Penelitian menunjukkan musim ski global kini rata-rata lebih pendek satu bulan dibandingkan era 1970-an, dengan ketebalan salju berkurang hampir 10 persen.

Di Eropa, studi menunjukkan 53 persen resor ski berisiko tinggi jika suhu global naik 2 derajat Celsius, dan melonjak menjadi 98 persen pada skenario kenaikan 4 derajat Celsius. Di Amerika Utara, resor di California dan Colorado juga menghadapi cuaca yang makin sulit diprediksi. Tekanan iklim ini mengubah struktur biaya dan model bisnis resor ski secara fundamental.

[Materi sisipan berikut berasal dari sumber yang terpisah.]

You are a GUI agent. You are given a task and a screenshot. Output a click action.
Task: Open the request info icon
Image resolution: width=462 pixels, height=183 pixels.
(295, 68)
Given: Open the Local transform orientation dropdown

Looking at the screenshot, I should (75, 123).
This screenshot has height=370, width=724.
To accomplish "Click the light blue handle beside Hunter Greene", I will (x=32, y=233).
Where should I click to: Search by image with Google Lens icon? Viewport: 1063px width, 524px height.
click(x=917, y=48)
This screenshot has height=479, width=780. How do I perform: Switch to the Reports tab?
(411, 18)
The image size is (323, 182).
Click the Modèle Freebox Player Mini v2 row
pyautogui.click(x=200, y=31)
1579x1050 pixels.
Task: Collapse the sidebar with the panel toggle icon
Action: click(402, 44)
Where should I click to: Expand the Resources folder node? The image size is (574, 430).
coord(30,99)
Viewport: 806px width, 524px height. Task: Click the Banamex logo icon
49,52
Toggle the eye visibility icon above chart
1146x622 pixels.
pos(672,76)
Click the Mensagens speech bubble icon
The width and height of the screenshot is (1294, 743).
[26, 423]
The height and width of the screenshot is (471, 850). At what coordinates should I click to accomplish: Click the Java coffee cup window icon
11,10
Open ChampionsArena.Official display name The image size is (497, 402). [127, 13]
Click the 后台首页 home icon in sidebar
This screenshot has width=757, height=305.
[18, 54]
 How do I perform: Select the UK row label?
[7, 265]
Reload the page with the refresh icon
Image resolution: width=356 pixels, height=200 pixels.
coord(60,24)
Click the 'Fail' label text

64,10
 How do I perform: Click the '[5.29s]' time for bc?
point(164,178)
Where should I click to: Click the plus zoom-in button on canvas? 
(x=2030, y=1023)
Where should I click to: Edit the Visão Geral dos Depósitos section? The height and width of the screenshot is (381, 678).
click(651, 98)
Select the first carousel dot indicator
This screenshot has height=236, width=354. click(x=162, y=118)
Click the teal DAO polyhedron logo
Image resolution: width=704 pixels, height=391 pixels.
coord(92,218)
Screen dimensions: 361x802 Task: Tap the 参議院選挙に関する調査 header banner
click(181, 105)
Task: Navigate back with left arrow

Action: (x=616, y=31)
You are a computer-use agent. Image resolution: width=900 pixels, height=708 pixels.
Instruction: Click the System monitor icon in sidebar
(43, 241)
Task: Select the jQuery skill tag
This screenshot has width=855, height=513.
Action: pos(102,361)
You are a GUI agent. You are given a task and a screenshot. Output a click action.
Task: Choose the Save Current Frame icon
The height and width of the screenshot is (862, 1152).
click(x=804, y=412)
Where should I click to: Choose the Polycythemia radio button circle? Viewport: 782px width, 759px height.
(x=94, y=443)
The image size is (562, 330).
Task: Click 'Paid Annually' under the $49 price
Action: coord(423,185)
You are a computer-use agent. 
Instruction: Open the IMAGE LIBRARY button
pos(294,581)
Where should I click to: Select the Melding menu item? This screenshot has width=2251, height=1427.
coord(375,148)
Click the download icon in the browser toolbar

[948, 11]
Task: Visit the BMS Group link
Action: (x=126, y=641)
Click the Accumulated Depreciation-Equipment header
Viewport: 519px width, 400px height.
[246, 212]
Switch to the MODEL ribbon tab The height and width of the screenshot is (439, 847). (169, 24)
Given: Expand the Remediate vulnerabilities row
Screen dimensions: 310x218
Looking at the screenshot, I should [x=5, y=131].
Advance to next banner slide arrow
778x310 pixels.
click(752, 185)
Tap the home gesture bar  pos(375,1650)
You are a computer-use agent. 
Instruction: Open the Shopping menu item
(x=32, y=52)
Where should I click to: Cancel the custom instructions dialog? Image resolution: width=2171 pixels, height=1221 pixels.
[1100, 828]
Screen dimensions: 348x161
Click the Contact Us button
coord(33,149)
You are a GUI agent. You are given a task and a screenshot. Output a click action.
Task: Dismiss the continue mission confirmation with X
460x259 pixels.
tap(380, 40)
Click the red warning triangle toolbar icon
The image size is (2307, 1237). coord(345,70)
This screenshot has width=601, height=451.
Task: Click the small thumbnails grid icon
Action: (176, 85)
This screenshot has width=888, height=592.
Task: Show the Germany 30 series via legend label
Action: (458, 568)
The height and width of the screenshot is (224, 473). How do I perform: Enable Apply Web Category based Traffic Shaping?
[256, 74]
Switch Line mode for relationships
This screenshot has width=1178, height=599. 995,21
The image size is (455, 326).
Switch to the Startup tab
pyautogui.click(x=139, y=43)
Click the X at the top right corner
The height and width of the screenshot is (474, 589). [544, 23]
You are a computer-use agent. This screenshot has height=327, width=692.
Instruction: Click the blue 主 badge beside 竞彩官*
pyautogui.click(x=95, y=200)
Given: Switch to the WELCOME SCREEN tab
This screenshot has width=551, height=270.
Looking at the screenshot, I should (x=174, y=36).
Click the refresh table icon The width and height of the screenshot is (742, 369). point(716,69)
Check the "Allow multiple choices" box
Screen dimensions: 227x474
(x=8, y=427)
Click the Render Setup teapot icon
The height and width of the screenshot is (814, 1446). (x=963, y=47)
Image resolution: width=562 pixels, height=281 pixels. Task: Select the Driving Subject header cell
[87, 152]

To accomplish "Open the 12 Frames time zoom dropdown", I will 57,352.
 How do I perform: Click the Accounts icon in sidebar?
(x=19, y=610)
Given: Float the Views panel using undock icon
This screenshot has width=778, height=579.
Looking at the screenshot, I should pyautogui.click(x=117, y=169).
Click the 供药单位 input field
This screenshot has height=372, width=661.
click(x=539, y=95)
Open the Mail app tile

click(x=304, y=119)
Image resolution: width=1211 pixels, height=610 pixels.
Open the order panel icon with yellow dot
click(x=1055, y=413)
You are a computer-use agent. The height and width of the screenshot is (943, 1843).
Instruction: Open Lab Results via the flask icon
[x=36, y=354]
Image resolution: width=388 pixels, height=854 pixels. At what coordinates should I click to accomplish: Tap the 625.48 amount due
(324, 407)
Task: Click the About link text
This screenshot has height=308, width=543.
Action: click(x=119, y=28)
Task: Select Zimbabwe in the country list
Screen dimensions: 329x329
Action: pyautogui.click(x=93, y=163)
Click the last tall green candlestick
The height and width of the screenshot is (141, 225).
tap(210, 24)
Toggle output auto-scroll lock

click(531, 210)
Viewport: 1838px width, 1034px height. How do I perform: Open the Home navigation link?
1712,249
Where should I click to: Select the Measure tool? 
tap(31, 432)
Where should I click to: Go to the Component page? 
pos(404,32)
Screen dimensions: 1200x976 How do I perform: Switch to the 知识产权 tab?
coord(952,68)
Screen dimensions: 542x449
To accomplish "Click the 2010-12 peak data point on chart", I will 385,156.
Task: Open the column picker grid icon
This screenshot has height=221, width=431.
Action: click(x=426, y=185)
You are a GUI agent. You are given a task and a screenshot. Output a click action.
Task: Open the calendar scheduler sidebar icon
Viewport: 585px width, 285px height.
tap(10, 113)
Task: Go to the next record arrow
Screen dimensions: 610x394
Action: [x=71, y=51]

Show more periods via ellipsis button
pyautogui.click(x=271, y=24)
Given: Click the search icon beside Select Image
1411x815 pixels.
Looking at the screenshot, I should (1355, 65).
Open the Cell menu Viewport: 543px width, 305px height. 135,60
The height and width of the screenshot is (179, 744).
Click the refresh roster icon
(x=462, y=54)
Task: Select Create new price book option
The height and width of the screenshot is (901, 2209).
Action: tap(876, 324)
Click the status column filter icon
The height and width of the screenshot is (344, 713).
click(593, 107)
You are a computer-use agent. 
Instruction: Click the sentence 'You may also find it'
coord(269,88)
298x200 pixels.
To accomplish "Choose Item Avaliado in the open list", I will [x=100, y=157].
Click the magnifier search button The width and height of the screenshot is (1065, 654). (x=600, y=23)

Sebagai respons, banyak resor beralih ke strategi keberlanjutan dengan menekan konsumsi energi, menggunakan lift listrik, serta mendiversifikasi aktivitas seperti snowshoeing, snowmobile, dan pendakian musim dingin. Di Jepang, wilayah seperti Hokkaido mulai menyasar wisatawan sadar lingkungan dengan pengalaman alam dan budaya lokal. Pemerintah Jepang pun menempatkan pariwisata berkelanjutan sebagai arah utama kebijakan ke depan.

Proyeksi iklim global menunjukkan bahwa pada pertengahan abad ini hanya empat bekas tuan rumah Olimpiade Musim Dingin yang masih memiliki kondisi salju layak, yakni Lake Placid, Lillehammer, Oslo, dan Sapporo. Temuan ini menegaskan betapa beratnya tantangan perubahan iklim sekaligus menempatkan Sapporo sebagai salah satu lokasi yang relatif paling tangguh di masa depan.